Your job with the data below is to output exactly the lines from the one holding "קווקז (825, 791)" down to the one holding "גאורגיה (825, 432)", both included, and no others.

Supplied records >>
_ _ _ _ _ _ _
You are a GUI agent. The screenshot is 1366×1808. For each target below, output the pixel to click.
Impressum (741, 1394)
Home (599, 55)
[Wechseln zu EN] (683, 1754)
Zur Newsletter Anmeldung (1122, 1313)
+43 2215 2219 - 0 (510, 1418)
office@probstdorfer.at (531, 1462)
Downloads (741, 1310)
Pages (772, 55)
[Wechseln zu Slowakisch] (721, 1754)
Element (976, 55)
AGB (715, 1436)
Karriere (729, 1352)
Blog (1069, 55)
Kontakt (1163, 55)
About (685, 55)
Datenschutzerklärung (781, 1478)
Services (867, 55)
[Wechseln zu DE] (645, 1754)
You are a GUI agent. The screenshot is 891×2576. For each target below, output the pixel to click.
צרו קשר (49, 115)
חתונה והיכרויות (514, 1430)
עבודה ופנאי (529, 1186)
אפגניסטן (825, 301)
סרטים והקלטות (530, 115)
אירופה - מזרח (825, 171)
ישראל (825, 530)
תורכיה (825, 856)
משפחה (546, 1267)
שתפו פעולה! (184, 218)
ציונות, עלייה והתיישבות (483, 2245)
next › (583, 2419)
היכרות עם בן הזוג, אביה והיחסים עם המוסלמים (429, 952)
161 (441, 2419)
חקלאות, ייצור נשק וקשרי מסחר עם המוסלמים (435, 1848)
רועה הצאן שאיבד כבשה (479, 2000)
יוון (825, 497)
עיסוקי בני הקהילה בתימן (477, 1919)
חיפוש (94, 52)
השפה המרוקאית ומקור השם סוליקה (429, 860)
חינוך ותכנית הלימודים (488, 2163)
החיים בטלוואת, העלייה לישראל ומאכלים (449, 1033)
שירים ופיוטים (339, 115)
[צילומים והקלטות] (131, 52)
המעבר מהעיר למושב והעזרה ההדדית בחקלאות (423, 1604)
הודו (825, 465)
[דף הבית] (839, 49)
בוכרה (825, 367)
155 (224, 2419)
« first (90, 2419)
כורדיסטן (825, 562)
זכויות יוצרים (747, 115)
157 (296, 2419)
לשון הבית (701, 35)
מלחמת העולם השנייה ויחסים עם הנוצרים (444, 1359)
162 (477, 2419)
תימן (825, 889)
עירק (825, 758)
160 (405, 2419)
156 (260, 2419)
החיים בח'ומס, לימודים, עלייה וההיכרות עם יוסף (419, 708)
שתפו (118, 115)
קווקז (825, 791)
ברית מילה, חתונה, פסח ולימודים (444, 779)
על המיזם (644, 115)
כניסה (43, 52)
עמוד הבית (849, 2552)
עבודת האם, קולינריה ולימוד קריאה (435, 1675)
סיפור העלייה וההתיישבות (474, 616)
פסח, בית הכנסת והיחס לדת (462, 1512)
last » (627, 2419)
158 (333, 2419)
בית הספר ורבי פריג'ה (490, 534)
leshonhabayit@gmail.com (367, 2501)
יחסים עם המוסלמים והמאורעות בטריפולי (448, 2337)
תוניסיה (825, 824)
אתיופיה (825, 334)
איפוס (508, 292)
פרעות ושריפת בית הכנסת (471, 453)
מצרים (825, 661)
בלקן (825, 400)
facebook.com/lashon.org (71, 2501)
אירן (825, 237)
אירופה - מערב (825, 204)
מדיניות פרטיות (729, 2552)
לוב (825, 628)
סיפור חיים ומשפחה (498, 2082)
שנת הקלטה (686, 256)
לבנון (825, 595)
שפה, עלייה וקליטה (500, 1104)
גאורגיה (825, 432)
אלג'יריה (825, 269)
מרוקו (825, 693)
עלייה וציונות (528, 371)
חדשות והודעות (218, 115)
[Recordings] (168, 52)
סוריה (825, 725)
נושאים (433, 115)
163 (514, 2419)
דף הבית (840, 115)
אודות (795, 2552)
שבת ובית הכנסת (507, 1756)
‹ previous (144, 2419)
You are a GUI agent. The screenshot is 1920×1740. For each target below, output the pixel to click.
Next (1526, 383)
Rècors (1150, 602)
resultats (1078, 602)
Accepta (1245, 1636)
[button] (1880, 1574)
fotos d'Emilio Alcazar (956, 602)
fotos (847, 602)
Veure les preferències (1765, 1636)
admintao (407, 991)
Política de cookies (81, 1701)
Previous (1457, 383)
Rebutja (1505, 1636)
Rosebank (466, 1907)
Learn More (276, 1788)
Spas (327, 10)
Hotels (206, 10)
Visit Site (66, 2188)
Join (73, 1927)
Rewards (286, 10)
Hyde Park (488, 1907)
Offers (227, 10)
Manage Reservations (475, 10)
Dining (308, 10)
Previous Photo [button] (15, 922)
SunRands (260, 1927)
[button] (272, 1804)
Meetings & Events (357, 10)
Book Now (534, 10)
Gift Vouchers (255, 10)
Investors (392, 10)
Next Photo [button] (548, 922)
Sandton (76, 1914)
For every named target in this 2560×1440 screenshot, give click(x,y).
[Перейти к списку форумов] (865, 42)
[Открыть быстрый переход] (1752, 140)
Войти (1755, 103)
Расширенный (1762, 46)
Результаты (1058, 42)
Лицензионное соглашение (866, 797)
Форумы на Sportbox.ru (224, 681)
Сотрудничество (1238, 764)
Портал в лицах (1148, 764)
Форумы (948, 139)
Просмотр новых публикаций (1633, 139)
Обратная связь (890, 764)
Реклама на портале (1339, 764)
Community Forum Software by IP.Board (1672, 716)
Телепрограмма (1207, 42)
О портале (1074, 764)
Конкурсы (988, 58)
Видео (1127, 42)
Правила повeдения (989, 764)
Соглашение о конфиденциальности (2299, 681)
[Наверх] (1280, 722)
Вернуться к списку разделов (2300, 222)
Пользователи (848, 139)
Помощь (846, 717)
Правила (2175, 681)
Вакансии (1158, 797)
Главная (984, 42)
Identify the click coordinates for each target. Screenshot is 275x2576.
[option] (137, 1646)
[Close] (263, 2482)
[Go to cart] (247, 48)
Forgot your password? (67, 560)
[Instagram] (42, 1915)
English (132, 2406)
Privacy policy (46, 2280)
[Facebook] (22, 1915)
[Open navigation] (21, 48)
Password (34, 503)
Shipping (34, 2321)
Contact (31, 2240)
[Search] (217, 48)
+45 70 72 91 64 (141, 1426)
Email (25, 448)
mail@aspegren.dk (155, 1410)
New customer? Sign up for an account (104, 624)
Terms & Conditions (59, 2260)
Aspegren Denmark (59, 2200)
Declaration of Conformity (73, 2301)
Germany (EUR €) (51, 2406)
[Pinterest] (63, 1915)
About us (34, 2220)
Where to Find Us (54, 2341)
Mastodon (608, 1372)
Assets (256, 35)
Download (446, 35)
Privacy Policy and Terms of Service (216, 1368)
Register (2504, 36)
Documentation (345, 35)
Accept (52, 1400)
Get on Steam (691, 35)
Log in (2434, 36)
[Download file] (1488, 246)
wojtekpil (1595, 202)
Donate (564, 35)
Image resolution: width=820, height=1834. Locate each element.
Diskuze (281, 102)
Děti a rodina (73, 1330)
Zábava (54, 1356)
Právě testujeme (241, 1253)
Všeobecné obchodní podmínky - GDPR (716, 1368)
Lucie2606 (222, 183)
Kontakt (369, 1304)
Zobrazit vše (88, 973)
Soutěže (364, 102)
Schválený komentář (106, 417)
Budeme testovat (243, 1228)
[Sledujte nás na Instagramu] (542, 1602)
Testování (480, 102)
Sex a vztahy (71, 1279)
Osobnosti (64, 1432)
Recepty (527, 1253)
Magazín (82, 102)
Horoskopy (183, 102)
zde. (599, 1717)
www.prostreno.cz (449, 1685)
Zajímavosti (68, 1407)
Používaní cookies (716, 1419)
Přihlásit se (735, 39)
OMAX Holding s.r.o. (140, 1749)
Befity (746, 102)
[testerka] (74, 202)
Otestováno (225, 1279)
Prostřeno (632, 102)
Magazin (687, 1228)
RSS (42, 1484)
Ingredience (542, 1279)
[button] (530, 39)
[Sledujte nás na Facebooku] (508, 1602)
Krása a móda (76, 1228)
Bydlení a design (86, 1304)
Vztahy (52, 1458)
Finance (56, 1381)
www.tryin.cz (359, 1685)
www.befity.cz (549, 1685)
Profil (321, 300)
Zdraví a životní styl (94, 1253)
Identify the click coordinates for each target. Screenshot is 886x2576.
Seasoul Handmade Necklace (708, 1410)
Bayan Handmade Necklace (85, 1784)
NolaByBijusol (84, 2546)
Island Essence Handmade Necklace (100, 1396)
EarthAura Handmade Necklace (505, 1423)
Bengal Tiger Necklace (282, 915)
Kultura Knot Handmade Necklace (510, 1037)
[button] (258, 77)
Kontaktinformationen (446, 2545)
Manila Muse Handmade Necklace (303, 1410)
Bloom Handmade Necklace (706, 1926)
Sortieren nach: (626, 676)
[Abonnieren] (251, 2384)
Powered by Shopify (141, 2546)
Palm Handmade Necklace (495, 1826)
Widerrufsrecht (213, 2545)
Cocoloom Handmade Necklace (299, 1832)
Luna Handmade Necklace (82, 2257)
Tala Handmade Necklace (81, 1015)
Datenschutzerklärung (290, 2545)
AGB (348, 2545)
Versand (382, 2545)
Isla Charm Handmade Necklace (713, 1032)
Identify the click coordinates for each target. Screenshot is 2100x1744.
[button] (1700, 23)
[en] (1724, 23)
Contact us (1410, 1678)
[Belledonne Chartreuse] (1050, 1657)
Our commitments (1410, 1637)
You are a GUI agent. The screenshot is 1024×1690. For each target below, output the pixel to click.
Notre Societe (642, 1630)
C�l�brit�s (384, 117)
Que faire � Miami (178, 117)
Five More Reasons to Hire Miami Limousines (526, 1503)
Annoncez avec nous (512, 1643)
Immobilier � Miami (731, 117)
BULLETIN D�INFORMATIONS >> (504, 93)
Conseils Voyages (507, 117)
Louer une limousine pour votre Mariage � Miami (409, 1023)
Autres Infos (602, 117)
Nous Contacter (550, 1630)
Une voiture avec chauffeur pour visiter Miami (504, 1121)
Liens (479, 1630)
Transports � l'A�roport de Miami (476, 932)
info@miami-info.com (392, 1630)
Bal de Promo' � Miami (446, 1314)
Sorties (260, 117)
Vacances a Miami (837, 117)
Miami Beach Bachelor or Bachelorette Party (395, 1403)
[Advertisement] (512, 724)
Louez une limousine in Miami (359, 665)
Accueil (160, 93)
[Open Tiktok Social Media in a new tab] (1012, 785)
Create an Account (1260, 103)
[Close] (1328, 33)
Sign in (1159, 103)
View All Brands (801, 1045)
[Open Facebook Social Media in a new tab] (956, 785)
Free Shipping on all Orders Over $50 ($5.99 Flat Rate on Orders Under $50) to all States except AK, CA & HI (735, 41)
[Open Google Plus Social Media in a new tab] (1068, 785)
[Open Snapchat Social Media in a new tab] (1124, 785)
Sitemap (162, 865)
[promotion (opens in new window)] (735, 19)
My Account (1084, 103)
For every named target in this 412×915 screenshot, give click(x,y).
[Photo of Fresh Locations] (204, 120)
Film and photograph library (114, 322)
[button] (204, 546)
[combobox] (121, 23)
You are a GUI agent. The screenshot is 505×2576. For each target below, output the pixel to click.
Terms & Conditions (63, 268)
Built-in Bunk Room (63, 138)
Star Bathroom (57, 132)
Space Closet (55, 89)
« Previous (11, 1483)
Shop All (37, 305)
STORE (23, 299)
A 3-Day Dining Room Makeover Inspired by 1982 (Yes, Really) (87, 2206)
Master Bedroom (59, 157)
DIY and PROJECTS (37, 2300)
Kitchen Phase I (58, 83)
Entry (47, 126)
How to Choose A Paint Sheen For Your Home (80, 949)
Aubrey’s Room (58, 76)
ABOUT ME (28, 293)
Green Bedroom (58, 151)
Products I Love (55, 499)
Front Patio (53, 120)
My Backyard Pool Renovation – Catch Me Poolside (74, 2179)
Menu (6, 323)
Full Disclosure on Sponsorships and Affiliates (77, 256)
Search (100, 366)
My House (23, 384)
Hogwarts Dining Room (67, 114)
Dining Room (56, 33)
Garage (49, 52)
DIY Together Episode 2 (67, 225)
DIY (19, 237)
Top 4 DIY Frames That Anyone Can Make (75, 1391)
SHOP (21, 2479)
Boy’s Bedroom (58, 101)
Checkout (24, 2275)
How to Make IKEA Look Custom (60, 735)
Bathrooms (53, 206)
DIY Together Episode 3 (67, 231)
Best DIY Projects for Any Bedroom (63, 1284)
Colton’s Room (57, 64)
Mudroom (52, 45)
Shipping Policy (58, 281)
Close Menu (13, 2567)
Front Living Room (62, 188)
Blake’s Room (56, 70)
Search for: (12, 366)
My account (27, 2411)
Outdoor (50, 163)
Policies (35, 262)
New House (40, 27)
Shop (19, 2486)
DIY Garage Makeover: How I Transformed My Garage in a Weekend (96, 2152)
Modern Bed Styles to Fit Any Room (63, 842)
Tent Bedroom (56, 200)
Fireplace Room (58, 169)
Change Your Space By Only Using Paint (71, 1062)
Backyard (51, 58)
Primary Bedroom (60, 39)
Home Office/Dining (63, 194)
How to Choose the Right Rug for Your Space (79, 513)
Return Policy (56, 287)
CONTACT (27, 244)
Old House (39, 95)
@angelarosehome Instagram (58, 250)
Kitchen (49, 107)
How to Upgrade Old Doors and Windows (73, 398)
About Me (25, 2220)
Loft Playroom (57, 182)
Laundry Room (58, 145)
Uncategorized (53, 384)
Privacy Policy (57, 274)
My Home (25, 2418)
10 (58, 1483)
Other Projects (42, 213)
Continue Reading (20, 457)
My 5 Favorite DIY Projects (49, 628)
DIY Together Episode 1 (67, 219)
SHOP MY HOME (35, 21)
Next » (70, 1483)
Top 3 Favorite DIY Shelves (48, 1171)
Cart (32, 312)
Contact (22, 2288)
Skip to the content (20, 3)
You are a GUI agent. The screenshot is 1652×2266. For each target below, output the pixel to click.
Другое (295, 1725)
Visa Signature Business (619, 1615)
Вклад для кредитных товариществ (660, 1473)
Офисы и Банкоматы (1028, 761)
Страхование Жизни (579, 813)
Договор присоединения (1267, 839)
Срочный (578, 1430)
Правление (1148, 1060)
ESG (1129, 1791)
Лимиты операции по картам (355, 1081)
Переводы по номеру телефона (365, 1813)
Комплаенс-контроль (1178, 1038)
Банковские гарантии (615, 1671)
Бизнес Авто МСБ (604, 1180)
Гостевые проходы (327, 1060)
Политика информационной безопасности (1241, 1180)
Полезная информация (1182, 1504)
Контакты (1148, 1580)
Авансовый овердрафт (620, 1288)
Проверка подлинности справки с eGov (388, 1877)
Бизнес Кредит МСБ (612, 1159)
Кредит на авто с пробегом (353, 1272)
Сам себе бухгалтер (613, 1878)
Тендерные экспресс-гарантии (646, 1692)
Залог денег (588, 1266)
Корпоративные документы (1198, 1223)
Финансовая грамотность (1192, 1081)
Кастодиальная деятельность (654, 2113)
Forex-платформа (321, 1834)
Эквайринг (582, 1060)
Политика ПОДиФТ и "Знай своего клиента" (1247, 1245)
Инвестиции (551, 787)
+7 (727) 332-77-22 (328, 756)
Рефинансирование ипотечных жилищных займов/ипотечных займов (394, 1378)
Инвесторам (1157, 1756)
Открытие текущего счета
_ _ _ _ _ _ _
Answer space >>
קווקז (825, 791)
ברית מילה, חתונה, פסח ולימודים (444, 779)
על המיזם (644, 115)
כניסה (43, 52)
עמוד הבית (849, 2552)
עבודת האם, קולינריה ולימוד קריאה (435, 1675)
סיפור העלייה וההתיישבות (474, 616)
פסח, בית הכנסת והיחס לדת (462, 1512)
last » (627, 2419)
158 (333, 2419)
בית הספר ורבי פריג'ה (490, 534)
leshonhabayit@gmail.com (367, 2501)
יחסים עם המוסלמים והמאורעות בטריפולי (448, 2337)
תוניסיה (825, 824)
אתיופיה (825, 334)
איפוס (508, 292)
פרעות ושריפת בית הכנסת (471, 453)
מצרים (825, 661)
בלקן (825, 400)
facebook.com/lashon.org (71, 2501)
אירן (825, 237)
אירופה - מערב (825, 204)
מדיניות פרטיות (729, 2552)
לוב (825, 628)
סיפור חיים ומשפחה (498, 2082)
שנת הקלטה (686, 256)
לבנון (825, 595)
שפה, עלייה וקליטה (500, 1104)
גאורגיה (825, 432)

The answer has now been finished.